And I like to call that something hormones. I've never had so many emotions and crazy thoughts running through my head all at once. Little things set me off and there are days when I'm afraid to teach just cause I don't know what's going to come out of my mouth. I'm doing my best to control this crazy temper and thoughts. Gratefully at school most of the thoughts stay thoughts. I'm amazed at how this tiny little baby has started to control everything about me. It's kinda creepy if you really think about it. I've been invaded by a monster although thank goodness the baby won't actually be a monster when it's born. And the baby isn't a monster now but it's making me act like a monster. Never have I had the desire to just quit work. Nope never. Not even when I had a chair thrown at me or when I worked in a really annoying office one summer. Until now. It's like all I want to do is sleep and relax and do my homework and anyone who gets in the way of doing that had better watch out. I found myself thinking of ways to make money without actually being in a classroom. I guess that isn't too crazy but the way the thoughts were and are racing through my mind are crazy.

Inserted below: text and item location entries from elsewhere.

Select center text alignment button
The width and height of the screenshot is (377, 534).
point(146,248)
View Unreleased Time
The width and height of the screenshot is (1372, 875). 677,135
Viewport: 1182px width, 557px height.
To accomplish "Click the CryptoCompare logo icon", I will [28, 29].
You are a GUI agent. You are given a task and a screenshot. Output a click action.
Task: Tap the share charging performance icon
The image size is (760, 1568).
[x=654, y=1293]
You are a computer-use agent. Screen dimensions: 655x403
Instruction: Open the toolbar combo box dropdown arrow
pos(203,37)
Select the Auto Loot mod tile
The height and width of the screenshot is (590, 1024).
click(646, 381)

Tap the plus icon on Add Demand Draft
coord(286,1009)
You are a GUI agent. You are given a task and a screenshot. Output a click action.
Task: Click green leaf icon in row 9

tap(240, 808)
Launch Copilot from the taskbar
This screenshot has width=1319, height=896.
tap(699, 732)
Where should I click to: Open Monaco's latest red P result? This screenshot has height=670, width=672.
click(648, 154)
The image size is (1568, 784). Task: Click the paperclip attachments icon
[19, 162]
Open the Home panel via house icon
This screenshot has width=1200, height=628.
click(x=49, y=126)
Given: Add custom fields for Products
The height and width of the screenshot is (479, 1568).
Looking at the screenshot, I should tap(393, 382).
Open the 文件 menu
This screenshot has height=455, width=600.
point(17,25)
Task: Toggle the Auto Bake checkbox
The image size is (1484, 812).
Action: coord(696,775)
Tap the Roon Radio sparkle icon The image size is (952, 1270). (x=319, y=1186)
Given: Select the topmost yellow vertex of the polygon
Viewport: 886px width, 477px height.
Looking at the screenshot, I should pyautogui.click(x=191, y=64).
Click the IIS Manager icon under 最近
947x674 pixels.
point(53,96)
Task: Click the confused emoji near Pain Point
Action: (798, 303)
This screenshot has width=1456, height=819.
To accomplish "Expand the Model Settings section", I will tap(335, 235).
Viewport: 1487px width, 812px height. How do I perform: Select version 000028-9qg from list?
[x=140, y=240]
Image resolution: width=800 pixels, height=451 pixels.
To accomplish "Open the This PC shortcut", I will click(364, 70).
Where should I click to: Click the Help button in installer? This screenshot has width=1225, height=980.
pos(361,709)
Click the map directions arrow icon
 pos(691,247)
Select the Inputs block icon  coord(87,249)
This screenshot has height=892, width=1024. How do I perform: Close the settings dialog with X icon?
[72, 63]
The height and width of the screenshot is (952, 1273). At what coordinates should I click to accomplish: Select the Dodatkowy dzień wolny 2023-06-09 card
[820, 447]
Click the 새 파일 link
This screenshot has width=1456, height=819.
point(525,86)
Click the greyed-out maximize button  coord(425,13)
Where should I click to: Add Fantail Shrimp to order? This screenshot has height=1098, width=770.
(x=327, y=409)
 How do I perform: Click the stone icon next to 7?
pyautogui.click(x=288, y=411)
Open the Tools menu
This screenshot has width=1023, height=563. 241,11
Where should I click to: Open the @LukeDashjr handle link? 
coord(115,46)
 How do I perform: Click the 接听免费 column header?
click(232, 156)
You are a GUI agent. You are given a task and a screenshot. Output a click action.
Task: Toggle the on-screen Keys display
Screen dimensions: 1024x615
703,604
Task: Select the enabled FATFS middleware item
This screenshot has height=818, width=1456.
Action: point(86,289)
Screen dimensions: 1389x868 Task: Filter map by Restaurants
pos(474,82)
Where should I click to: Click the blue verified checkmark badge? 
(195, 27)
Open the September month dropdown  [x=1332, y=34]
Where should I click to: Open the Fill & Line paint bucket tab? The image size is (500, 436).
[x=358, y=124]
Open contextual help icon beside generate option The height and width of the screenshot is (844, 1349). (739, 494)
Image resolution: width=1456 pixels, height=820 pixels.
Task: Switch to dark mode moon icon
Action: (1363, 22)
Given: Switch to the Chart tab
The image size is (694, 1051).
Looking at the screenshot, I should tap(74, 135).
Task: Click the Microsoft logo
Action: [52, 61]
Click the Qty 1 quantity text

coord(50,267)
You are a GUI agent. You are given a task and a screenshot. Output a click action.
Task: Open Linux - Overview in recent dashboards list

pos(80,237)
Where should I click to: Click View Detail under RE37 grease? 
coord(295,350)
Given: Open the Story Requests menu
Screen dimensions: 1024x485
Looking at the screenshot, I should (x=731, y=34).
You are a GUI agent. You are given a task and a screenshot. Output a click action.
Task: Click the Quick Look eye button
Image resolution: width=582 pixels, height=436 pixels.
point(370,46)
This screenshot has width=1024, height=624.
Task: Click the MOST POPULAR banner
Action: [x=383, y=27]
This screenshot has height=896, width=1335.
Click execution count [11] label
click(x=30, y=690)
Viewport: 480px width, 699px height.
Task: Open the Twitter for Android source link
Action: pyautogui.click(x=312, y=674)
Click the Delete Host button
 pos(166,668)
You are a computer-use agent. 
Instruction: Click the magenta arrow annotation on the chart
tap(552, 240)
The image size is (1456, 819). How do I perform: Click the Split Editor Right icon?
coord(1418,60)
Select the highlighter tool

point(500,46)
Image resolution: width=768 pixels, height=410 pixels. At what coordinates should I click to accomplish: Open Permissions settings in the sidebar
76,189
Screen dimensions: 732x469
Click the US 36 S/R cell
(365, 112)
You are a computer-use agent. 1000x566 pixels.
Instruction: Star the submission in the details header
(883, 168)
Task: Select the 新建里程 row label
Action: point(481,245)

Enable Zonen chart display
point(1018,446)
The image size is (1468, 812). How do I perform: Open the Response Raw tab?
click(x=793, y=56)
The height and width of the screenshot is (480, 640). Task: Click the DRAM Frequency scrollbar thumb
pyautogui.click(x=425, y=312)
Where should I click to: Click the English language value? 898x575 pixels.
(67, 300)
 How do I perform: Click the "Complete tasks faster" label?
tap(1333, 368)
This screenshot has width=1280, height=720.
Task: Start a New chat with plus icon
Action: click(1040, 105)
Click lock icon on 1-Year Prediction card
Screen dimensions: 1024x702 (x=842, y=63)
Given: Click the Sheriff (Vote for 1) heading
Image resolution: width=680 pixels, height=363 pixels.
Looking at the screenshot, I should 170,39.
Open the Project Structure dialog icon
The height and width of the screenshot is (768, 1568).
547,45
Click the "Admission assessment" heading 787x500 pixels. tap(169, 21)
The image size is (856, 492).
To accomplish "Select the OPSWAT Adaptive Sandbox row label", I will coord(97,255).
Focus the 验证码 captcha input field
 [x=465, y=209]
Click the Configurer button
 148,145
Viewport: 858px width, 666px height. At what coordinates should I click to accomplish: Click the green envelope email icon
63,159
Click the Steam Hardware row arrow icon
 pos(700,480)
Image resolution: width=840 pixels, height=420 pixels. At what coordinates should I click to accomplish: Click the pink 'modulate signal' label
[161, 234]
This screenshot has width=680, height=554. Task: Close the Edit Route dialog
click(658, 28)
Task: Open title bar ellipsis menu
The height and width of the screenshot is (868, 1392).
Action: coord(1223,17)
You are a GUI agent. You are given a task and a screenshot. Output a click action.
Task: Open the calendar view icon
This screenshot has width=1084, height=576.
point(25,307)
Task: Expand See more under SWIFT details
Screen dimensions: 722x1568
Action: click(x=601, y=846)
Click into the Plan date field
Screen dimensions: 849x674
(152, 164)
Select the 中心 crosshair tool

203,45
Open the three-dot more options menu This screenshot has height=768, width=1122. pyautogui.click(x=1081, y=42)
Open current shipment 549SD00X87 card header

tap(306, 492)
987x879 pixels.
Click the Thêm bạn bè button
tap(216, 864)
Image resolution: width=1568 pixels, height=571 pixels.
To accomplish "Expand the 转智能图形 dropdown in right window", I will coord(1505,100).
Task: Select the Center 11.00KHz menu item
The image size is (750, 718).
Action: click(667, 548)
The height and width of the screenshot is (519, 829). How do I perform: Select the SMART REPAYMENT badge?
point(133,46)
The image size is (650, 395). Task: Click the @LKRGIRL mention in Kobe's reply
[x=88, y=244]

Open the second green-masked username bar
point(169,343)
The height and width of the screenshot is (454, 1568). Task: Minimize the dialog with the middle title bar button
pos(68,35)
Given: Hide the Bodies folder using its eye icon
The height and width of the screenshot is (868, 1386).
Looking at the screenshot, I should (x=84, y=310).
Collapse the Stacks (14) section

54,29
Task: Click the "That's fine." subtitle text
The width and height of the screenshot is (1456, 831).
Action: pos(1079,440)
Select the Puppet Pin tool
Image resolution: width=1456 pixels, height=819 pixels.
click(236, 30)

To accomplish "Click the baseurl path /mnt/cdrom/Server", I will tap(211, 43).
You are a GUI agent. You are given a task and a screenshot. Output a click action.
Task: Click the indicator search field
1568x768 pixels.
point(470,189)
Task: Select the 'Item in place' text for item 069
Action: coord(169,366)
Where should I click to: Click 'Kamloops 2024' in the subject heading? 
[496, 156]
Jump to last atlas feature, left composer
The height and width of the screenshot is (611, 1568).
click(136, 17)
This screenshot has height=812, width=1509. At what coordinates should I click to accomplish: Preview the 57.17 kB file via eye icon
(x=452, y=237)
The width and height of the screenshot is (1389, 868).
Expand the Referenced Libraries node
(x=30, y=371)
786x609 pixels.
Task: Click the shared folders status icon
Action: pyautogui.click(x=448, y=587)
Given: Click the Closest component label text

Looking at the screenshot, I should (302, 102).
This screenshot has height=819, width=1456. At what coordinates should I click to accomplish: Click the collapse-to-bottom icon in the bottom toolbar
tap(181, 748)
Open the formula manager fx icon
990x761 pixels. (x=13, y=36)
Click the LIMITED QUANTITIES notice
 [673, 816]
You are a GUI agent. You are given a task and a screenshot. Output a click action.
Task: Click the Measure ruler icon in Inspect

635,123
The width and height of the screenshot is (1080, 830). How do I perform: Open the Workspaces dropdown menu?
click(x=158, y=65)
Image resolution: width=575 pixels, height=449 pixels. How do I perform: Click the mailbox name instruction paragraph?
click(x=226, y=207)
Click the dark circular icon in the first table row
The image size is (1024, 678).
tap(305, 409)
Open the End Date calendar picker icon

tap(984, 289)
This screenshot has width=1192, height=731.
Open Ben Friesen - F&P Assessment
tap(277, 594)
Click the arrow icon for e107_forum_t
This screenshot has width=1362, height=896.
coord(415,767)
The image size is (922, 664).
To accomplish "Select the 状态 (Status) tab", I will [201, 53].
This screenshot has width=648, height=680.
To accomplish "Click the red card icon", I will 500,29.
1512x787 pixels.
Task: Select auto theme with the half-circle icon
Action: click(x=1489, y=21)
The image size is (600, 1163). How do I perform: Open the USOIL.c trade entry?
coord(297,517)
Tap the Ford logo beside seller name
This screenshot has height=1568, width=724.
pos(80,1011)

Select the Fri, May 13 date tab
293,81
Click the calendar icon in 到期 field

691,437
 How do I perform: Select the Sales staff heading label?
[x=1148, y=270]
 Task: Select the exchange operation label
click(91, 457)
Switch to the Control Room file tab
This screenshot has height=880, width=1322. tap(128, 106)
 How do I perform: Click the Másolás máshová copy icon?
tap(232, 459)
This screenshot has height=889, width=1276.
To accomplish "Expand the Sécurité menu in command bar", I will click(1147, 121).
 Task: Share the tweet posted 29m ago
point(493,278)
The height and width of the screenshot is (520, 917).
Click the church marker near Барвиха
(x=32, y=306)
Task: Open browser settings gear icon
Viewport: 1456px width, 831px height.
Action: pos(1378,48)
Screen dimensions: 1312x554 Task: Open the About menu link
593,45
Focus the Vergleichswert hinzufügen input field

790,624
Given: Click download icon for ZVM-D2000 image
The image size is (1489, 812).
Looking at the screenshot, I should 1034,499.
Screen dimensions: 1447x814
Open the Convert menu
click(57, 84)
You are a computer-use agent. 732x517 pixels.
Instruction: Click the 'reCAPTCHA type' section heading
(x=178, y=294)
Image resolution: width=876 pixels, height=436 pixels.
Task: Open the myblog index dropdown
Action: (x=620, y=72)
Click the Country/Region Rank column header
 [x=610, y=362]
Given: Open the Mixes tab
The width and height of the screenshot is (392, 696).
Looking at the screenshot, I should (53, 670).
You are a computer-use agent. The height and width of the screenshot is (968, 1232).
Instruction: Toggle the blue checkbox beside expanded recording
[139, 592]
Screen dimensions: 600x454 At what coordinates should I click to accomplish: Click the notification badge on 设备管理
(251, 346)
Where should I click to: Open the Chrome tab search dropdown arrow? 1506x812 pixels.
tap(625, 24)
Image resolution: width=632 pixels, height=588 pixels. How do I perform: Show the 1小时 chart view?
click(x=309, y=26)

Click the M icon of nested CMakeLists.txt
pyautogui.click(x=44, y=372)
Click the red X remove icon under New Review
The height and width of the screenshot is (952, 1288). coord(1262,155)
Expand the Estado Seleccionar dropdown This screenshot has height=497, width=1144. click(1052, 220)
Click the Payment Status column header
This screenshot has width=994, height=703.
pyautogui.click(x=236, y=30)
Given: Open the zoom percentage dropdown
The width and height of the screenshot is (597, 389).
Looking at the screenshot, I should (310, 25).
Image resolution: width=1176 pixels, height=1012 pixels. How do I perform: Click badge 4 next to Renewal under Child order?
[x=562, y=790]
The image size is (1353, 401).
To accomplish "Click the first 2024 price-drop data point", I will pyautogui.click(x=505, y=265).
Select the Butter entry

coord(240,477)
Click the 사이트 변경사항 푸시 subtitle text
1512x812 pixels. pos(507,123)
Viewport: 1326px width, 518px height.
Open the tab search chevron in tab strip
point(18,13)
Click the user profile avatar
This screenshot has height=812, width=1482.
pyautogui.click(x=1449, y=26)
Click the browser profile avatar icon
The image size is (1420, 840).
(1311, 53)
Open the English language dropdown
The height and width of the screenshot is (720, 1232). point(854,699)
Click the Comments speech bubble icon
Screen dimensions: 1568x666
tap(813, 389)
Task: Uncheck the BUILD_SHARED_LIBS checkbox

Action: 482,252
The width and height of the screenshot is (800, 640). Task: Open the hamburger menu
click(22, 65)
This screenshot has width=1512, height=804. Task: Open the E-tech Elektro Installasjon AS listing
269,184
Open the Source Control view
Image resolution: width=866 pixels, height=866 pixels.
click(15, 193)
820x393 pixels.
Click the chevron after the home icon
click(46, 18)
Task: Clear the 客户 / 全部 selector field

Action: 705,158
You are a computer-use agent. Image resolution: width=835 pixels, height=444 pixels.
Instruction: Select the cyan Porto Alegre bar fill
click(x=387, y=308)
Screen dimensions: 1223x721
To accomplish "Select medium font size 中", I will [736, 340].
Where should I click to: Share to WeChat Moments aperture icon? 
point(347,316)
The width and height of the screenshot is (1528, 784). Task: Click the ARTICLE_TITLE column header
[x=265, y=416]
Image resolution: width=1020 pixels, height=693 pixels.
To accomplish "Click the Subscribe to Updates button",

I guess the crazy dreams could be to blame for the psycho thoughts. I mean when I dream my husband took me to a grocery store where you have to buy everything off the floor and all the cans and packages are opened and you scoop things up, that would make anyone a little crazy. I was disgusted and everyone around me kept looking at me funny for getting grossed out. That was a tame dream compared to the last few weeks.
Basically a creature is invading my body and I do apologize if I offend you or say something totally strange. It isn't my intention and I find myself crying afterwards wondering why I would say or think certain things.
And now back to my regularly scheduled work for class.